* BEGIN *

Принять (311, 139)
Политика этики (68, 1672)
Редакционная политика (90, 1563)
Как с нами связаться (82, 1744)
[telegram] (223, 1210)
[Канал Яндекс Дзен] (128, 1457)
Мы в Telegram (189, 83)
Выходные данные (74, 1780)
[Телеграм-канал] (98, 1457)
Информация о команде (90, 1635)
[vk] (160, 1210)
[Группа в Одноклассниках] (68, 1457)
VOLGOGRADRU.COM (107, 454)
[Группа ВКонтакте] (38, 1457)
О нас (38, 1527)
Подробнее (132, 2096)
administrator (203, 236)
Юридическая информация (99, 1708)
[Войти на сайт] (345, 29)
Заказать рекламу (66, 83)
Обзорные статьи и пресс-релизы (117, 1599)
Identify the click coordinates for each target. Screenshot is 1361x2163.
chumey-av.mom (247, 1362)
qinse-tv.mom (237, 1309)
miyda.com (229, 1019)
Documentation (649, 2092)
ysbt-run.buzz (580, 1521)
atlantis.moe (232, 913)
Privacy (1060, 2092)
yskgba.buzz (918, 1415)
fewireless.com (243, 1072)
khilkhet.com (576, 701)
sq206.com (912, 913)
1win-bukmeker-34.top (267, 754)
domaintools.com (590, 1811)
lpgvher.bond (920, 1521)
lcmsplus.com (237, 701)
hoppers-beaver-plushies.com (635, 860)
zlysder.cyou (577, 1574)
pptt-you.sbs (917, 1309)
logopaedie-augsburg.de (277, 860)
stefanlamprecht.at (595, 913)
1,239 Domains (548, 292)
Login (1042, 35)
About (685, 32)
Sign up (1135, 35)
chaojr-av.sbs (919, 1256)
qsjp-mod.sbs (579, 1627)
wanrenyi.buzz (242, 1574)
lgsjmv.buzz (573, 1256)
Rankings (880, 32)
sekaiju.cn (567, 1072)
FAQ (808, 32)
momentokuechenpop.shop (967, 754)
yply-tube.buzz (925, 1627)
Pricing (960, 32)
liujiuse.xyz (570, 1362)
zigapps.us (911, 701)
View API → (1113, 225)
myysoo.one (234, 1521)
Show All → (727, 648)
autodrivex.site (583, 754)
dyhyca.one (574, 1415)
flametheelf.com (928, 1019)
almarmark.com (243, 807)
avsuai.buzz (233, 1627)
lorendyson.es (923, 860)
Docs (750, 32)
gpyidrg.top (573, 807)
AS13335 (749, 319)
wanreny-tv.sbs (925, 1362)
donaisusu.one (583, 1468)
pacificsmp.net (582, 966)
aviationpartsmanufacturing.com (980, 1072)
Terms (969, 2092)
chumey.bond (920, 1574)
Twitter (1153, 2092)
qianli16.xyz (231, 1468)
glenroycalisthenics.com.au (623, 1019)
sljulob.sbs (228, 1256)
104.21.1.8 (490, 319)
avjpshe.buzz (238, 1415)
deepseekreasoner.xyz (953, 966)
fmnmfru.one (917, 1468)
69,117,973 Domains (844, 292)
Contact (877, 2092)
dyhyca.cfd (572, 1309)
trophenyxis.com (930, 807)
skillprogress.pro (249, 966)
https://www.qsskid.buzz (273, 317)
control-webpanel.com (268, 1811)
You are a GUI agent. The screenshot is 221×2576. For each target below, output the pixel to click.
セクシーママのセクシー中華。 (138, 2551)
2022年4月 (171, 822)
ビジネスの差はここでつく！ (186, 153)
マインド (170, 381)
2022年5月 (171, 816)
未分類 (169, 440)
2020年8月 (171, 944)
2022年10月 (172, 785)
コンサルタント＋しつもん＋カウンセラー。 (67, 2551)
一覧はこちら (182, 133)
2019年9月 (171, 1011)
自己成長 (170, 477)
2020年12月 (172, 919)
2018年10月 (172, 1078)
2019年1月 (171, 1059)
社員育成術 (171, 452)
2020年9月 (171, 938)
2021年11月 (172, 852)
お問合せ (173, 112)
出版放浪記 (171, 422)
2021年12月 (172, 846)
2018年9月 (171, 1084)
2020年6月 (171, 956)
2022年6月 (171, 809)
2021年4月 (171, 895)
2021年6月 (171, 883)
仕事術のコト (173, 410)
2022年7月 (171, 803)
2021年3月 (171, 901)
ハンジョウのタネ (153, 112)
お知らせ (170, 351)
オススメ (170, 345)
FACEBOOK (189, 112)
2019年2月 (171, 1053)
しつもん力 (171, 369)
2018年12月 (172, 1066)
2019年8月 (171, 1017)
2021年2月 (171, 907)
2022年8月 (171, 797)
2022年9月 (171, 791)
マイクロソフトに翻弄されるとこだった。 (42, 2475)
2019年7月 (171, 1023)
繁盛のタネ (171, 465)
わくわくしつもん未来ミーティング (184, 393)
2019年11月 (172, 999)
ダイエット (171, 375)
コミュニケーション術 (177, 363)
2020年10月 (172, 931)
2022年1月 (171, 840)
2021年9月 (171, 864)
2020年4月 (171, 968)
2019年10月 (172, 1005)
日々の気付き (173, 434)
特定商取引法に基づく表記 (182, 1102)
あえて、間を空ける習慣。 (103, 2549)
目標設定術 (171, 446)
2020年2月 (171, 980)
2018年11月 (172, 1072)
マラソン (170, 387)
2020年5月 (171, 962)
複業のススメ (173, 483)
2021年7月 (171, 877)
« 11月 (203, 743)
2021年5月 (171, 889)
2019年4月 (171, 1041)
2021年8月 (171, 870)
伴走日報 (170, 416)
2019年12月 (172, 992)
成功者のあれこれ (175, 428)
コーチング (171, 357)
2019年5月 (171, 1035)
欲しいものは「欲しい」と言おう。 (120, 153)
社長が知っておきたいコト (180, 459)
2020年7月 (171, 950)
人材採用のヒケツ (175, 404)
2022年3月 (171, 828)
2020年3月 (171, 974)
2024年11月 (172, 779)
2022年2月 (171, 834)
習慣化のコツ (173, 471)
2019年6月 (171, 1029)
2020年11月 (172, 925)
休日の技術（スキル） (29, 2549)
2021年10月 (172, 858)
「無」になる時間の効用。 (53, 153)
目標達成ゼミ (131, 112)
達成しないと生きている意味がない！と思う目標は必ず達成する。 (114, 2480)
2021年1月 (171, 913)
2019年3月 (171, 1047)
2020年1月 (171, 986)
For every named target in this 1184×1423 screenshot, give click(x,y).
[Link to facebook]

* END *

** Aim of the exercise **
Rewrite everything from the row containing "2024年11月 (172, 779)" down to the last row, requests included, with 31 added to each number in the answer coordinates.

** Complete answer **
2024年11月 (203, 810)
2022年2月 (202, 865)
習慣化のコツ (204, 502)
2019年6月 (202, 1060)
2020年11月 (203, 956)
休日の技術（スキル） (60, 2580)
2021年10月 (203, 889)
「無」になる時間の効用。 (84, 184)
目標達成ゼミ (162, 143)
達成しないと生きている意味がない！と思う目標は必ず達成する。 (145, 2511)
2021年1月 (202, 944)
2019年3月 (202, 1078)
2020年1月 (202, 1017)
For every named target in this 1184×1423 screenshot, give click(x,y).
[Link to facebook]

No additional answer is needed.